<<<<

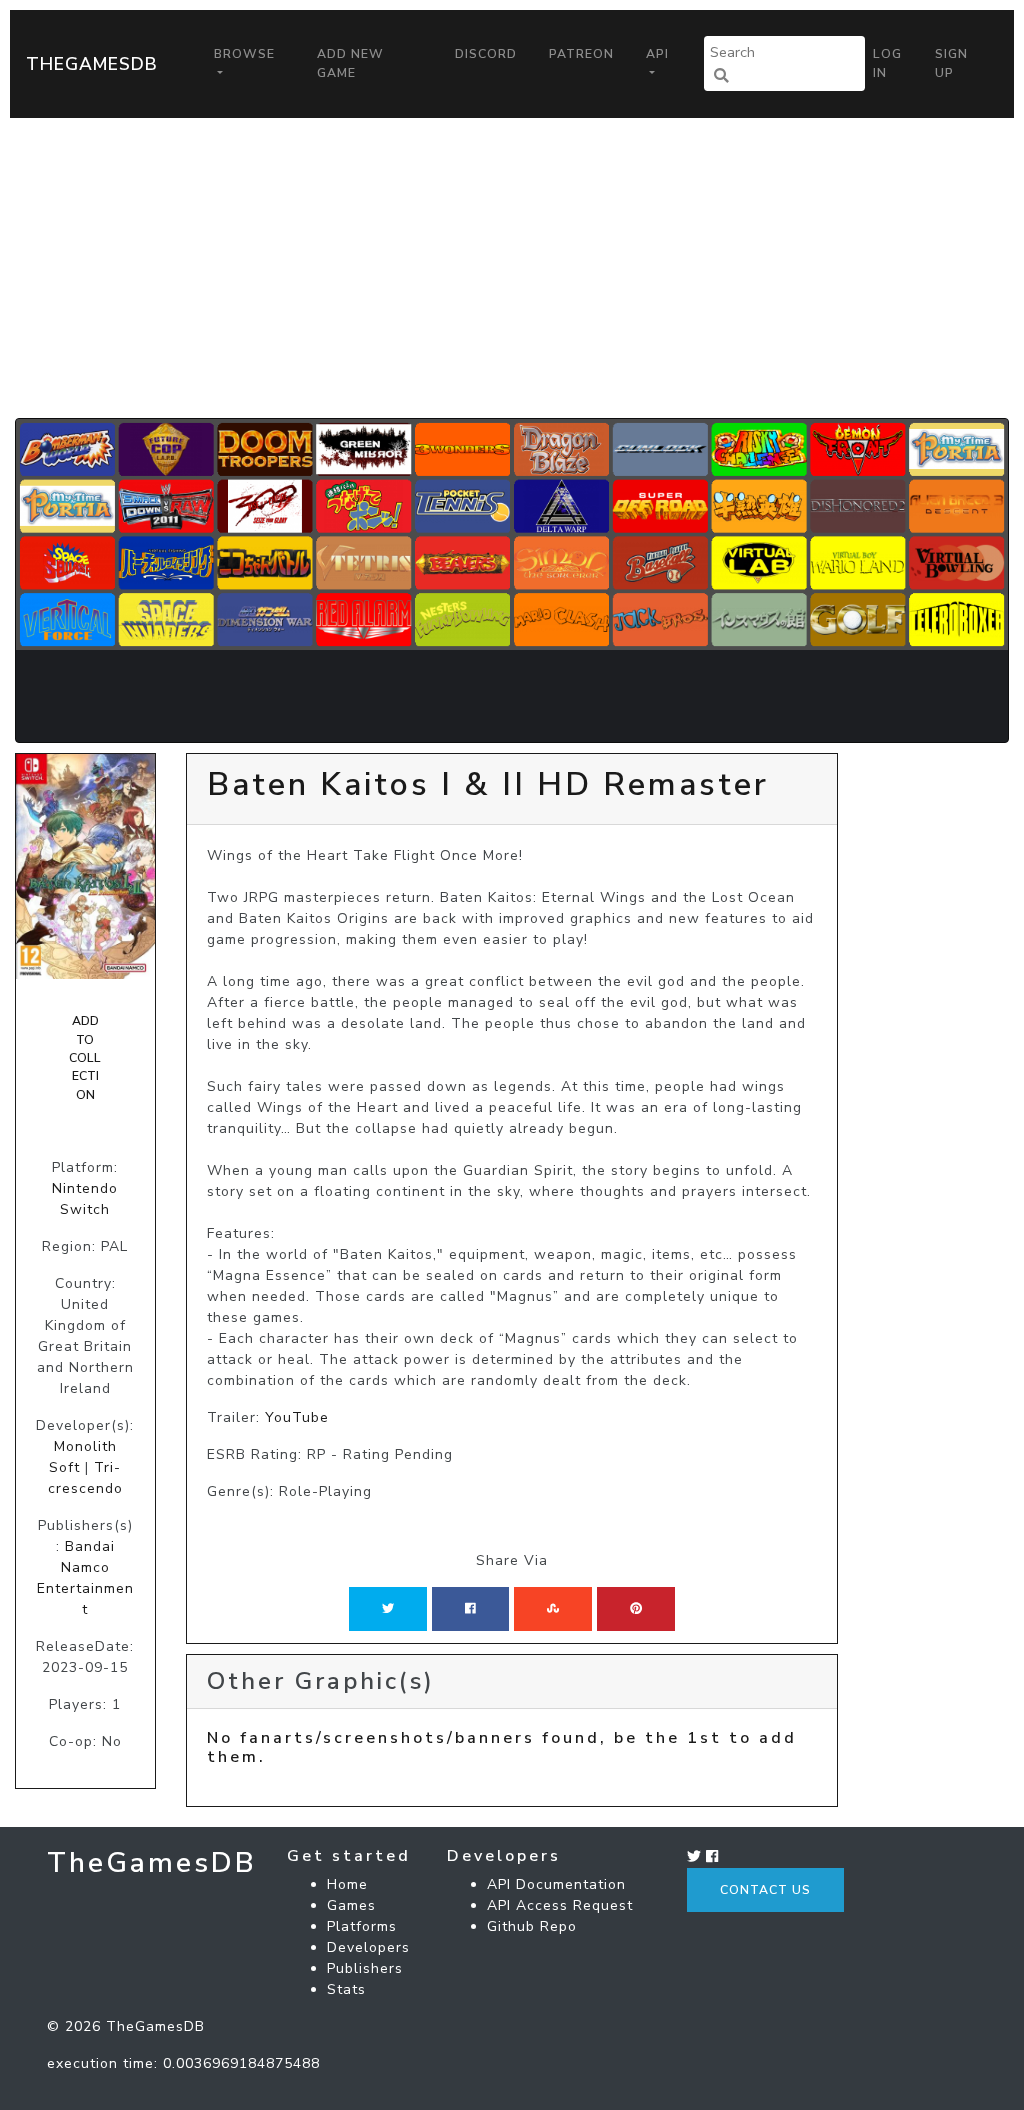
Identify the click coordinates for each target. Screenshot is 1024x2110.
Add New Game (350, 63)
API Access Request (560, 1905)
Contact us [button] (765, 1890)
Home (347, 1884)
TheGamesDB (92, 64)
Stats (346, 1989)
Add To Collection (85, 1058)
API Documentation (556, 1884)
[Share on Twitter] (388, 1609)
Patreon (581, 54)
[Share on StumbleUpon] (553, 1609)
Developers (368, 1947)
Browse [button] (244, 54)
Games (351, 1905)
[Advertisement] (512, 268)
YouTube (297, 1417)
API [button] (657, 54)
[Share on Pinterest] (636, 1609)
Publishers (365, 1968)
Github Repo (532, 1926)
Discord (486, 54)
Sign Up (951, 63)
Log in (887, 63)
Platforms (362, 1926)
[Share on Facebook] (470, 1609)
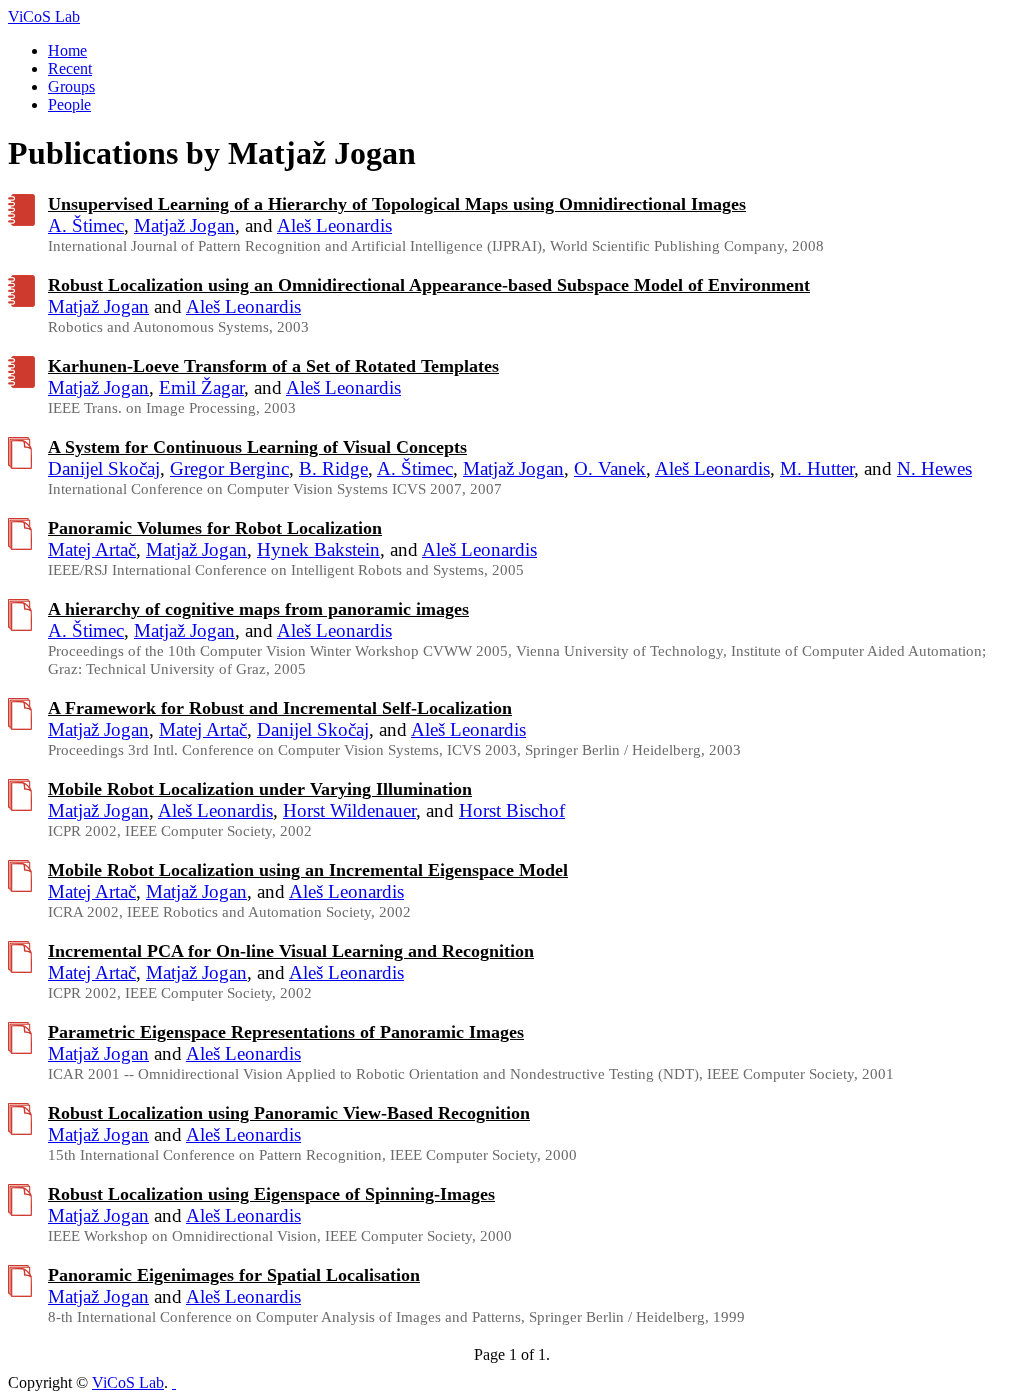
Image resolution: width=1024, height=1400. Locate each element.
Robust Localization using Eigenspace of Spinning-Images (271, 1194)
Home (67, 50)
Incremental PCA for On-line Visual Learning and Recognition (291, 951)
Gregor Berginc (229, 468)
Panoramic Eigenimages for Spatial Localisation (234, 1275)
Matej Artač (92, 549)
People (69, 104)
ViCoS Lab (44, 16)
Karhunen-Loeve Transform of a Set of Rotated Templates (273, 366)
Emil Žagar (201, 387)
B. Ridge (333, 468)
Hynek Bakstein (318, 549)
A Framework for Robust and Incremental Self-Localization (280, 708)
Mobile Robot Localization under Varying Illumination (260, 789)
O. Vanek (610, 468)
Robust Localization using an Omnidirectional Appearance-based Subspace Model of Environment (429, 285)
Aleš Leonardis (334, 225)
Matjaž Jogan (184, 225)
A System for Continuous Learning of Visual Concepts (257, 447)
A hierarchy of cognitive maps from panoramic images (258, 609)
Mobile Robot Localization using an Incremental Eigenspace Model (308, 870)
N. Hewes (934, 468)
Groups (71, 86)
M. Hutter (817, 468)
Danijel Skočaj (104, 468)
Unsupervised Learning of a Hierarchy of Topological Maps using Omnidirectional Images (397, 204)
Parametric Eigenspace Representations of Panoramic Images (286, 1032)
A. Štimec (86, 225)
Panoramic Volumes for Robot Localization (215, 528)
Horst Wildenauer (349, 810)
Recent (70, 68)
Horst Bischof (512, 810)
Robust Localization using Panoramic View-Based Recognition (289, 1113)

>>>>

» **Description of the task**
For this exercise, find all lines in the records containing the word "Eigenspace" and copy them.

» **Response area**
Robust Localization using Eigenspace of Spinning-Images (271, 1194)
Mobile Robot Localization using an Incremental Eigenspace Model (308, 870)
Parametric Eigenspace Representations of Panoramic Images (286, 1032)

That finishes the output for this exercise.